Contra o empirismo clássico, Nietzsche afasta toda a expectativa de uma percepção livre da realidade, estruturada a partir de fatos isentos da interferência daqueles em que esta mesma percepção se produz. Verificações empíricas são repletas de interesses e de pressuposições das mais variadas ordens: teóricas, psicológicas, valorativas etc. Contra o racionalismo clássico, sua postulação é também contundente: um mundo metafísico modelar, ou mesmo uma linguagem paradigmática, capaz de descrever a essência da condição humana, são apenas fruto das mesmas pressuposições aduzidas acima. Não existe um fundo primitivo e originário, que imprime às realizações humanas sua marca, a não ser para aqueles que acreditam nisso. A busca cartesiana de uma mathesis universalis, respaldada pela demonstração de fundamentos absolutos, recobre ficções com ficções. (PIMENTA, 2000, p. 76).

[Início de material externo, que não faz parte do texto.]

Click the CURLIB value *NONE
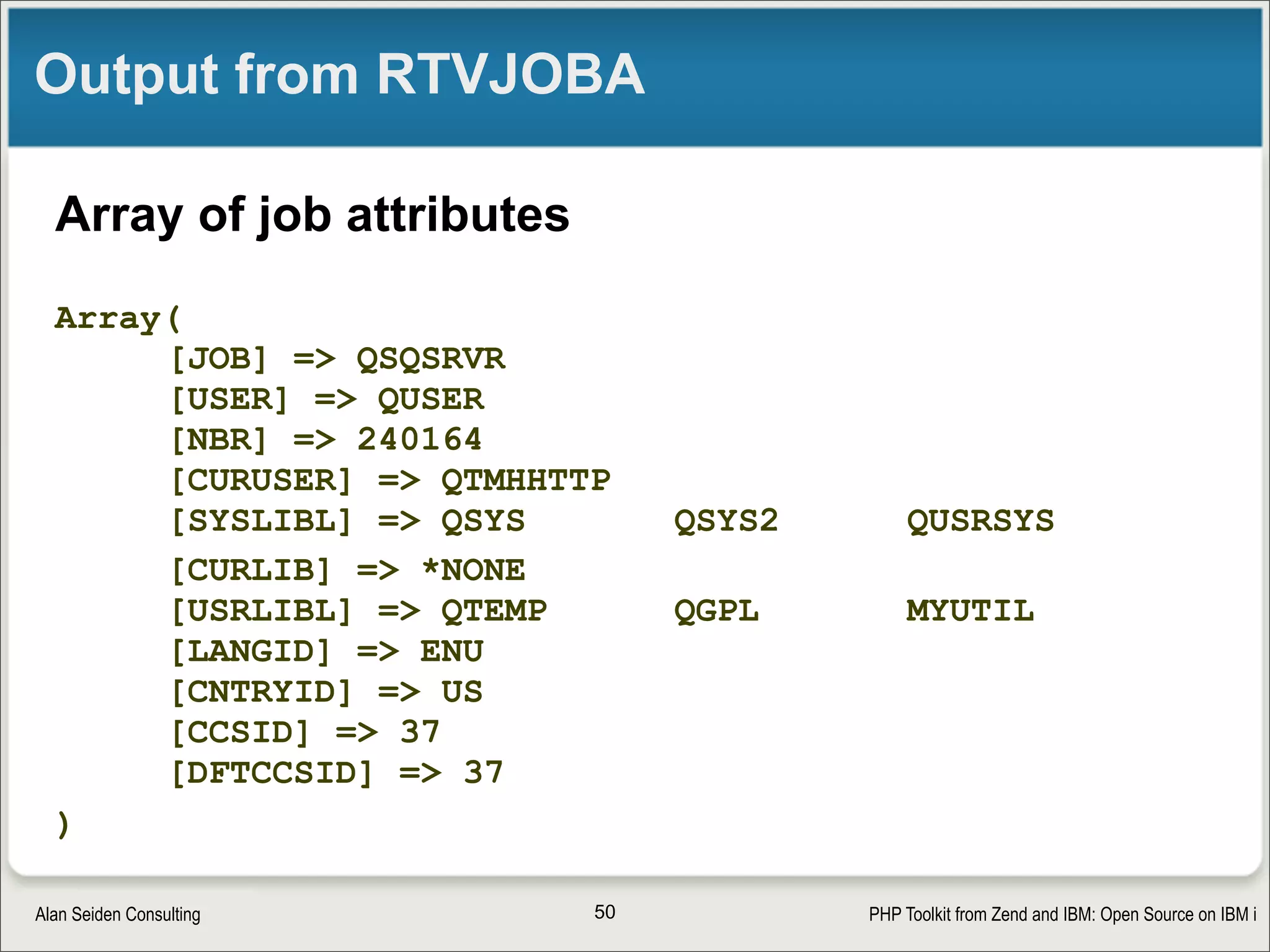 (x=473, y=570)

Aqui, qualquer pretensão a solo firme e legitimador das várias concepções acerca do conhecimento, e ainda ansiado tanto por racionalistas quanto por empiristas, torna- se ilusão.

Guardada as ressalvas acima apresentadas, a discussão acerca das naturezas racionalista e empirista da idéia pode ser útil ao alargamento do conhecimento a respeito dos processos criativos arquiteturais. A concepção empirista, considerando idéia como produto do trabalho, desobriga o arquiteto de tomar, como objeto de trabalho, algo (a idéia metafísica) que se situa para além do âmbito de seu trabalho concreto (a produção do projeto) – algo existente antes ou fora da especificidade do fazer arquitetônico. Esse traço, específico ao arquiteto quando visto por lentes empiristas, não existe sob a visada racionalista, uma vez que este compreende a criação como sendo a fabricação de uma coisa (uma edificação, por exemplo) com o material de outra (a idéia, a origem, a essência etc.).

Kant (1724 – 1804) restaura o significado platônico do termo: “idéia” é uma perfeição não real, uma vez que supera a possibilidade da existência. As idéias são conceitos (elementos últimos de todos os pensamentos) racionais dos quais não pode existir nenhum objeto adequado, e dos quais é sempre possível aproximar-se, mas que nunca são alcançados completamente (ABBAGNANO, 1998, p. 526). Para Mora, idéias são sínteses metafísicas efetuadas pela razão (MORA, 1985, p. 391). Em

oposição aos empiristas, Kant diz que as idéias são o fundamento de possibilidade da experiência.

No idealismo pós-romântico, a noção de idéia recupera todo o alcance metafísico e teológico que teve no neoplatonismo tradicional. Para Schelling (1775 – 1854), as idéias são o ponto de encontro e identificação entre a infinitude divina e a finitude do corpo (ABBAGNANO, 1998, p. 526–527). Hegel, por sua vez, defende a idéia absoluta: Deus e a natureza de sua vontade são uma e a mesma coisa – a idéia. A idéia absoluta é a plena e inteira verdade do ser. Aqui pode ser vista, com clareza, a identificação entre ser e idéia.